Les parents sont davantage une source d’angoisse que d’encouragement pour un candidat au baccalauréat sur quatre, selon le sondage Ipsos déjà cité. « Si les parents se mettent à surveiller ses devoirs alors qu’ils ne l’ont jamais fait avant, c’est comme s’ils remettaient des petites roues à son vélo, assure Claude Halmos. C’est très dévalorisant pour l’adolescent, très violent. Il va se dire qu’on ne lui fait pas confiance. Alors qu’en fait, pour les parents, c’est leur propre angoisse qui parle. »

Pour mieux se comprendre, la clé reste la communication. « Sans aller jusqu’à psychanalyser ses parents, le lycéen peut essayer de parler avec eux, de comprendre pourquoi ils sont tellement angoissés », conseille la psychanalyste.

Dans ces moments-là, l’intervention d’un adulte extérieur (oncle, tante, cousin, ami de la famille) peut également aider « à donner du recul pour mieux vivre la situation ».

Prendre le large

Si malgré tout, la pression est trop forte à la maison, la psychanalyste conseille aux lycéens de réviser à la bibliothèque ou chez un ami, pour ne pas être envahi par le stress des autres. « Les parents doivent comprendre que le bac est suffisamment stressant comme ça. Inutile d’en rajouter. »

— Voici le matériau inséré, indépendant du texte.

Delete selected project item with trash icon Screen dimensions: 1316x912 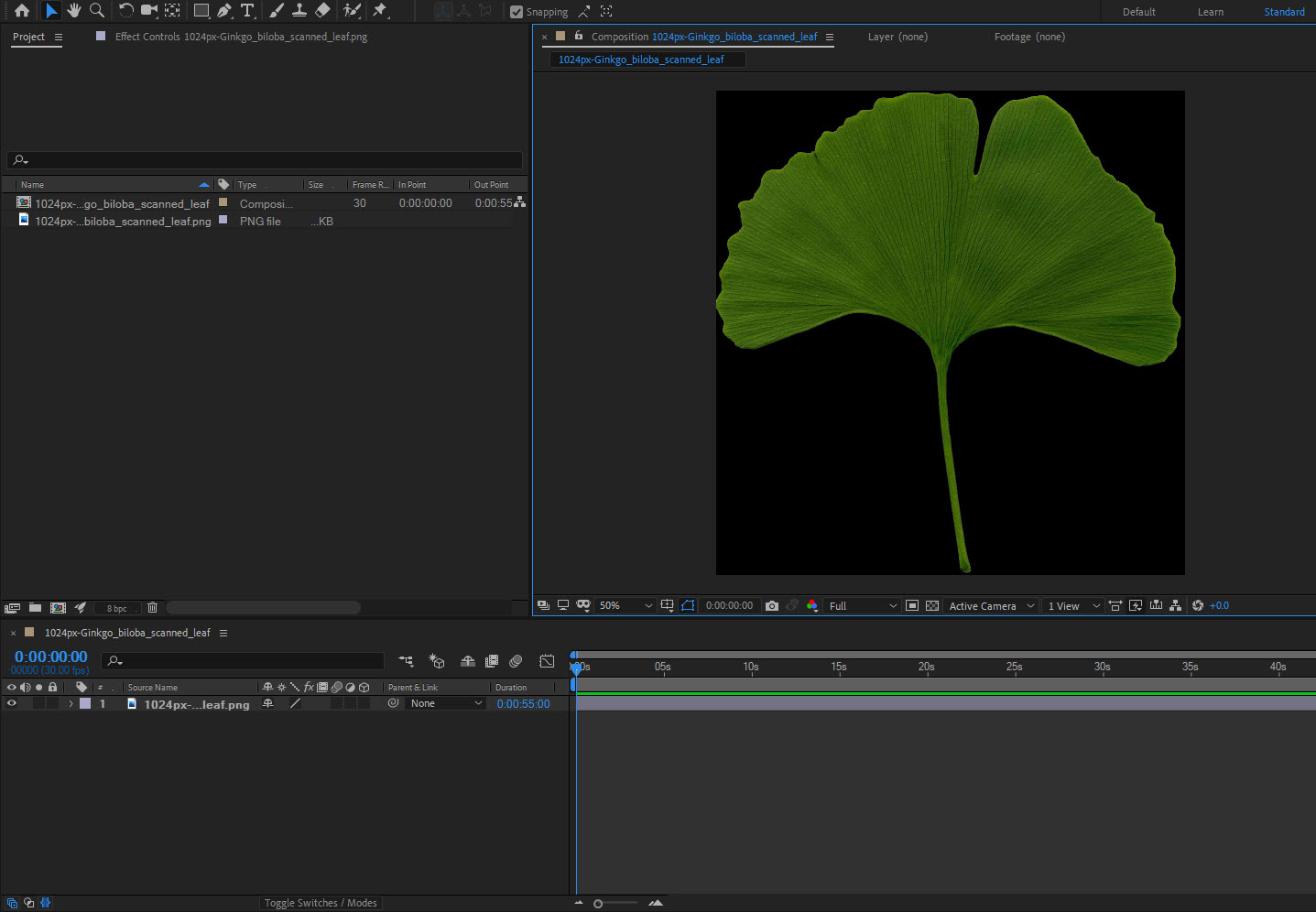[152, 608]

A l’inverse, la psychanalyste confie qu’elle a « déjà vu des parents qui ne stressaient pas du tout pour leurs enfants. C’est presque pire pour l’adolescent, c’est un abandon total. Il pense que ses parents n’en ont rien à faire de lui. »

Mieux vaut prendre les choses du bon côté : si vos parents stressent, c’est déjà qu’ils s’intéressent à vous.

Cet article est une version actualisée d’un texte publié à l’occasion du baccalauréat 2014.